屋内阴冷,但这是家里唯一一个向阳的房间,屋内陈设虽久但胜在干净利落。

        “你们自己去不行吗?我想多睡会都不行。”陆回除了上学会早起,别的日子都要睡到将近中午才起来。

        家里没人敢说他,陆母又惯着他。所以今日被叫起来自然是心不甘情不愿还满是起床气,一股窝囊气还没地方发。

        他去找林笙的那天居然睡昏过去,起来时出租屋里已经没有人了。
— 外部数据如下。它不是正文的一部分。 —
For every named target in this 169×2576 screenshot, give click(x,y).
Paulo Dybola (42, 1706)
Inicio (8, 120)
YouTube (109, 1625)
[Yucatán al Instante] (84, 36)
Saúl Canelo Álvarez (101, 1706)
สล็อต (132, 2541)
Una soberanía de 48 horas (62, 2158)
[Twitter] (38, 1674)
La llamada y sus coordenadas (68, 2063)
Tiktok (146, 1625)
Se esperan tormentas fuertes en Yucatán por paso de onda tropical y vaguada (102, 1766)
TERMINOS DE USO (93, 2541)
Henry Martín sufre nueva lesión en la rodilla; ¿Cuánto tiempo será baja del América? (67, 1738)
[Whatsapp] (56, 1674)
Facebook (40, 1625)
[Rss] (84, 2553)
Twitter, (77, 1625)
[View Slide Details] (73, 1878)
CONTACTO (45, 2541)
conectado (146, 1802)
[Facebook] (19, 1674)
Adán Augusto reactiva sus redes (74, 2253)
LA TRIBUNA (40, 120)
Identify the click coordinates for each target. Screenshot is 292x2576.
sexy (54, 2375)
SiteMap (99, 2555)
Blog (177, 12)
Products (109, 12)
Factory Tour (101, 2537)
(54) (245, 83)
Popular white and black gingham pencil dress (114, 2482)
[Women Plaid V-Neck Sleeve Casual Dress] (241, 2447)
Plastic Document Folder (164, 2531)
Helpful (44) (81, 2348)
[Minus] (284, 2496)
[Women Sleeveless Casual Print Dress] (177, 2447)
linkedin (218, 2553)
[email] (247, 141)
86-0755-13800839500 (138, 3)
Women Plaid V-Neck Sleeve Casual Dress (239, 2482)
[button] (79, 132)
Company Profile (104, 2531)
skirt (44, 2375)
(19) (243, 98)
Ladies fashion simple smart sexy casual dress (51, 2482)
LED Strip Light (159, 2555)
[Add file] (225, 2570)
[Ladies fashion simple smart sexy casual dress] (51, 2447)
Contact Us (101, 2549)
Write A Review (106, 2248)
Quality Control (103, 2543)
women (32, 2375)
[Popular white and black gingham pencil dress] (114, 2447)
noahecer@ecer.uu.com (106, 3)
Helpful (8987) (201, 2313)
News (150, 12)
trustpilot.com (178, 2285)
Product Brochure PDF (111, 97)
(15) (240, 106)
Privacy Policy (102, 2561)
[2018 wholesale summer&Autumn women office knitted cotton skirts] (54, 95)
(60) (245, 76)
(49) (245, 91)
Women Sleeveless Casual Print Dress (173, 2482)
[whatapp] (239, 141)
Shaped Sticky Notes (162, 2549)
林笙不知道去了哪里,连同她的行李和三十块钱都不翼而飞。

        回来后怕母亲因为送出去拿不回来的五块钱恼火,又怕大姐要那个镯子碎嘴的厉害就只能硬生生的瞒着。

        “你那个同学说要送镯子,怎么还没有送过来啊。”陆母收到陆大姐的示意,声音低低的试探着问。

        陆大姐对方早就在自己那群小姐妹面前夸下海口。结果这两天都快过去了,那个林笙还没有送镯子过来。

        “我不知道,你们能不能别这么着急!”陆回也着急,要是林笙不见了,不仅林老师那里不好交代,自己学费也没有着落。

        几块助学金怎么够用。

        陆大姐觉得心里不舒服刚想说话却被陆母拉住掐了一下。“你弟弟天天已经够累了,你懂什么能别乱说吗?”

        陆母身上已经脏得发黑洗得漂白的围裙跟陆回床单衣物对比起来脏污得越发明显。